-- begin Record excerpts --

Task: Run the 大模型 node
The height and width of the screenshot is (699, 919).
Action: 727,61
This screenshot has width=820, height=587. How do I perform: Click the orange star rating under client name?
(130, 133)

-- end Record excerpts --

Rewrite the records above, replacing every "screenshot" with "page" and leaving all else unchanged.

Task: Run the 大模型 node
The height and width of the page is (699, 919).
Action: 727,61
This page has width=820, height=587. How do I perform: Click the orange star rating under client name?
(130, 133)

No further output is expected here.